このようなテーマを選んでおいてなんだが、我々夫婦は筋肉とは無縁のボディをしており、パニック映画なら序盤で死ぬビジュアルをしている。

しかし私個人は「筋肉」に対し並々ならぬ憧れがあり、会社を辞めた時まず思ったのは「これでゴリラになれる」であった。

「会社を辞める」→「時間が出来る」→「筋トレをする」→「ゴリラ」という完璧なフローチャートも出来ているのだが、退職後二年経った今、私のゴリラ化計画は「毛深い」以外クリアできていない。
つまり8割達成しているということだが、焦りは禁物であり、これから30年ぐらいかけて仕上げていこうと思う。 しかし、退職した時に「これからゴリラになるんでよろしく」と夫に言ってなくて良かった。

ゴリラだけでなく、掃除をするとか飯を1品増やすとか「生まれ変わったこれからのオレ」の話をしていなくて本当に良かったと思う。

人間の一生というのは、突然イヤーカフコレクションにハマったり、蟷螂拳をマスターしようとしてみたりと、ブームと挑戦、飽きと挫折の反復横飛びである。

それ自体はとても良いことだ。
何にも興味が持てないより、死ぬまで何かに熱をあげたりトライし続ける方が良い人生に決まっている。

[生データ]:
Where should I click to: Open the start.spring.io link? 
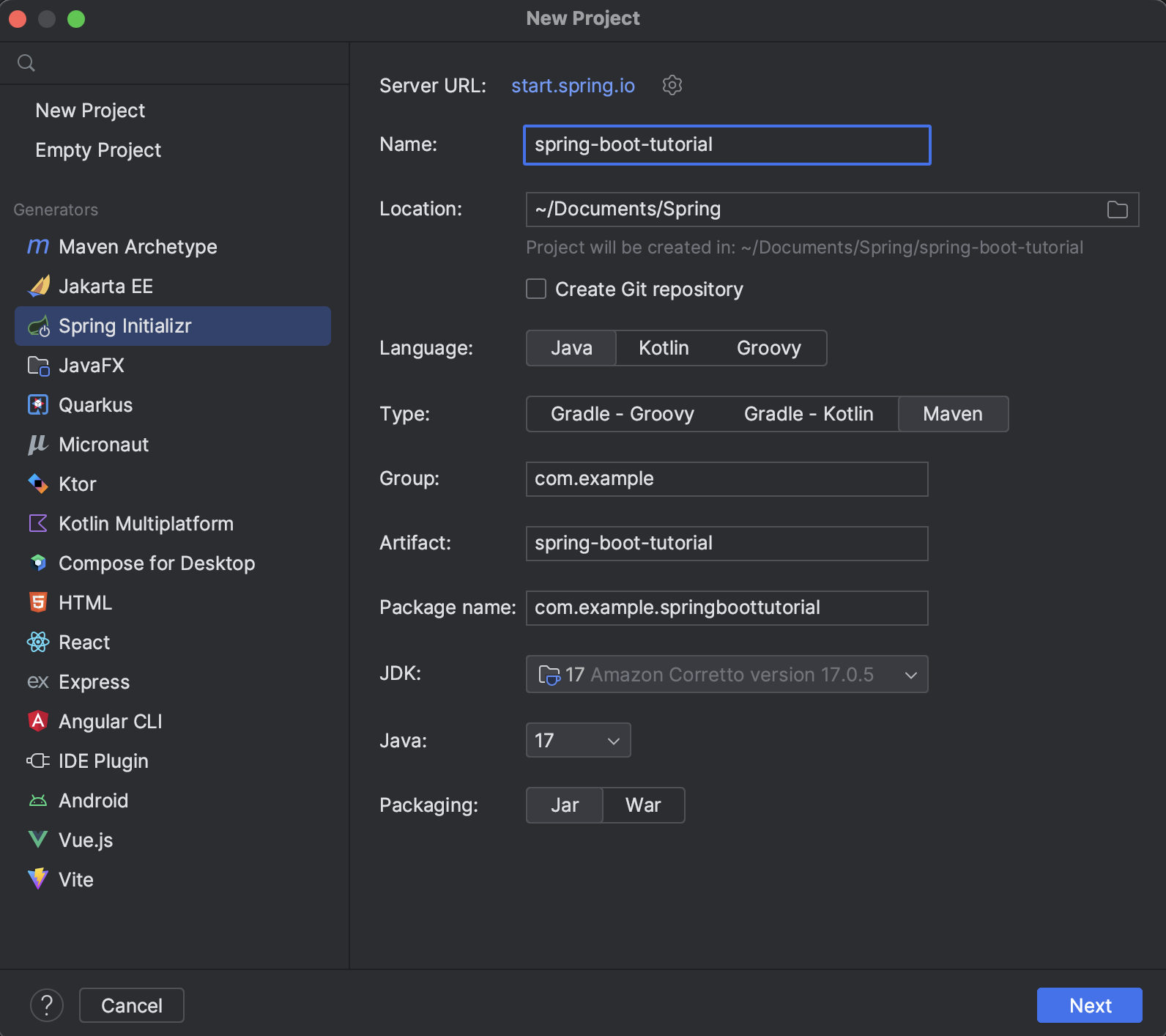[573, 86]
--
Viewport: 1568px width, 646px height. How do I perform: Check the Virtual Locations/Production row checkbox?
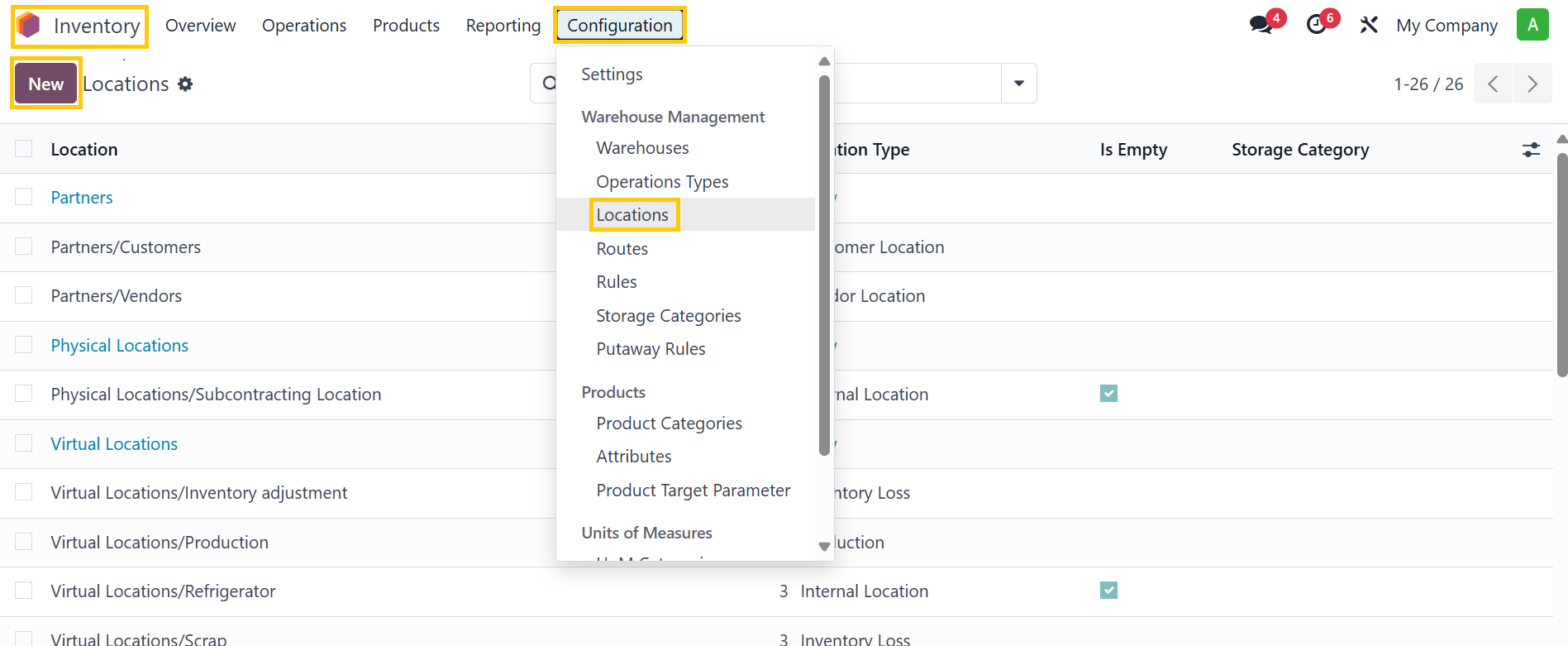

[目標]: 筋肉への憧れとゴリラ化計画をつづった文章を、最後の文のあとから書き継いでください。

[結果]:
しかし、そういうタイプの近くにいる者の人生が良いものとは限らない。下手をすると一年中何らかの流行り病に罹っている奴の介護をするだけの人生になってしまう。

例えば、私が夫に「今日からゴリラになるから」と突然宣言し、食卓にささみとプロテインしか出さなくなったら迷惑だし、常に隣で「フッフッ…!」とスクワットをされたらストレスだろう。
さらに、人をそれだけ巻き込んでおいて一か月ぐらいすると、寝転がってカントリーマアムを袋食いしているのである。 そこで「ゴリラはどうしたんだ?」と聞くと顔だけ瞬時にゴリラと化す、つまり「不機嫌」になるのだ。

このように、一生トライ&アゲイン、ホットトゥクールな人間と一緒にいるというのはなかなかの修業なのである。
さらに「このアマゾンで売っている重り的なものがなければ我ゴリラになること能わず」という道具から入るタイプだったりすると、金銭的にも負担、さらに家がどんどん狭くなると言うストレスにも晒されることになる。

去年私は誕生日プレゼントとして、夫に4万円もするルームウォーカーを買ってもらった。

これはゴリラ化計画の一環ではなく、無職生活を1年以上続けた結果「このままでは歩行が困難になる」という危惧があったからだ。
しかし「外にでて歩く」などということをするぐらいなら、私は屁で移動する練習をする方を選ぶ。
よって、私にとって必需なものとして、割と高額なものを買ってもらった。